* What is needed:
Using the text about Maliki's shifting alliances, explain why the Mahdi Army's fighting in Basra came to an end in March.

* Text extract:
The turnaround came only months after Secretary of State Condoleezza Rice rescued Maliki from political oblivion. In December, Rice met with leaders from Iraq's Kurdish bloc, the Shiite Supreme Islamic Iraqi Council and the Sunni Iraqi Islamic Party, which had sought the tacit blessing of the White House to vote him out of power. Instead, Rice told the leaders that Maliki continued to have Bush's support, according to several Iraqi officials familiar with the meeting.

In March, Iran intervened on Maliki's behalf. Iranian leaders convinced the head of the Mahdi Army, anti-American Shiite cleric Muqtada Sadr, to end his militia's fighting in Basra after an Iraqi delegation traveled to Iran and met with senior Iranian officials and Sadr, according to a participant, lawmaker Ali Adeeb, a leader in Maliki's Islamic Dawa Party. A second trip to Tehran in May by Adeeb and others had a similar effect on Mahdi Army members fighting in Sadr City.

"Iran's help is paying off even now," Adeeb told The Times. "Sadr's speeches and announcements are more moderate than they used be."

In June, Maliki made his own visit to Tehran, a trip coinciding with a more hostile stance by the Iraqi government toward the Americans.

During that visit, Maliki's office ordered government employees not to attend a twice-yearly conference scheduled to take place in Abu Dhabi, the United Arab Emirates, the same week. Iraqis had been expected to lead the majority of panels, but at least 15 Iraqi speakers skipped the event.

In August, Maliki shut down an Iraqi-American committee on basic services for security in Baghdad. "He terminated the group, saying there were too many Americans," said a Western advisor to the Iraqi government.

* Information provided:

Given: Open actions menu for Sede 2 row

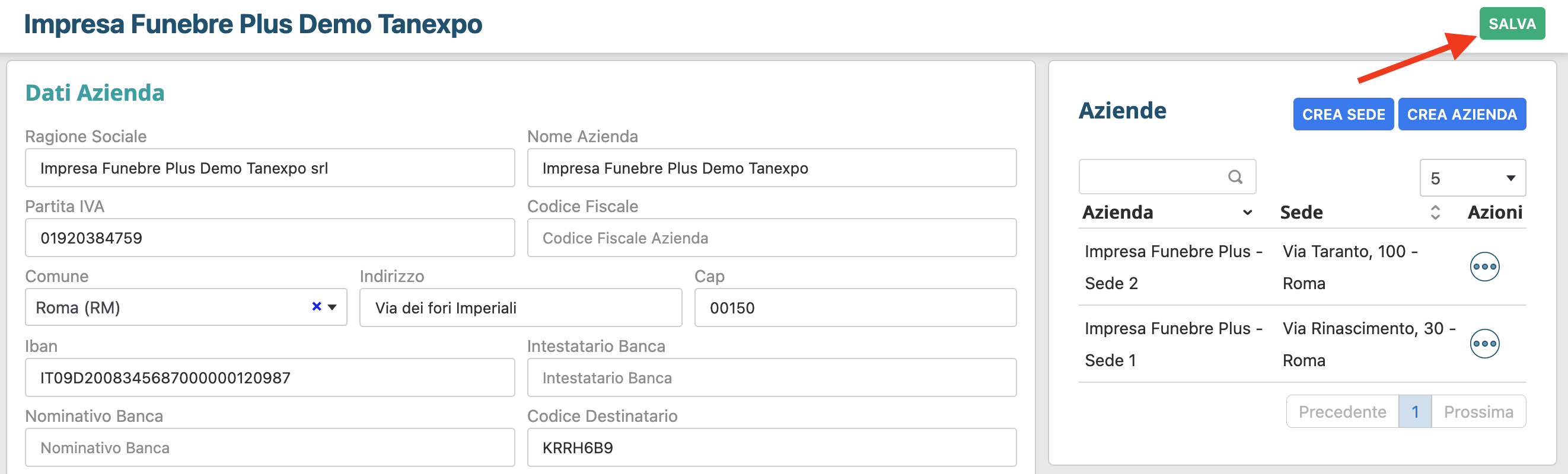Looking at the screenshot, I should (1484, 267).
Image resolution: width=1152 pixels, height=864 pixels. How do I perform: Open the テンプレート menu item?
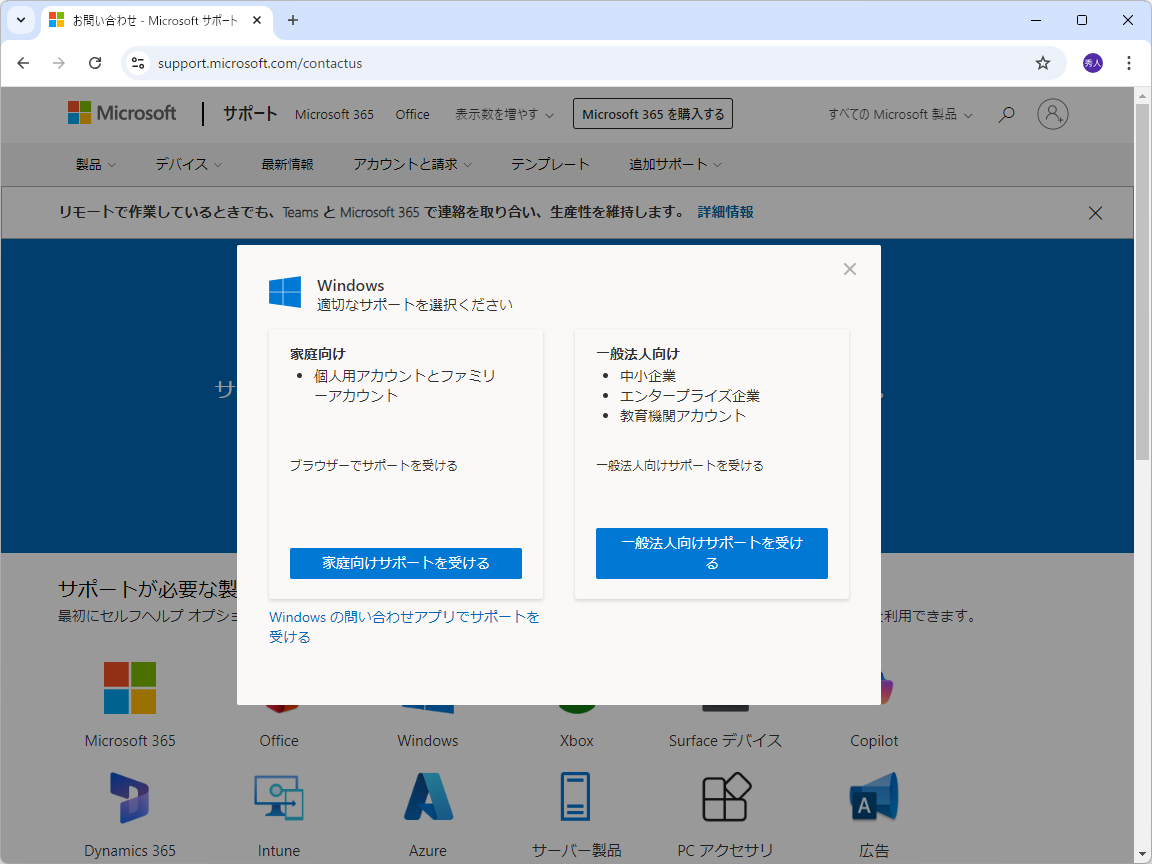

* Solution to this exercise:
Iranian leaders persuaded Muqtada Sadr, the Mahdi Army's leader, to end his militia's fighting in Basra. This happened after an Iraqi delegation traveled to Iran and met with senior Iranian officials and Sadr, according to participant Ali Adeeb.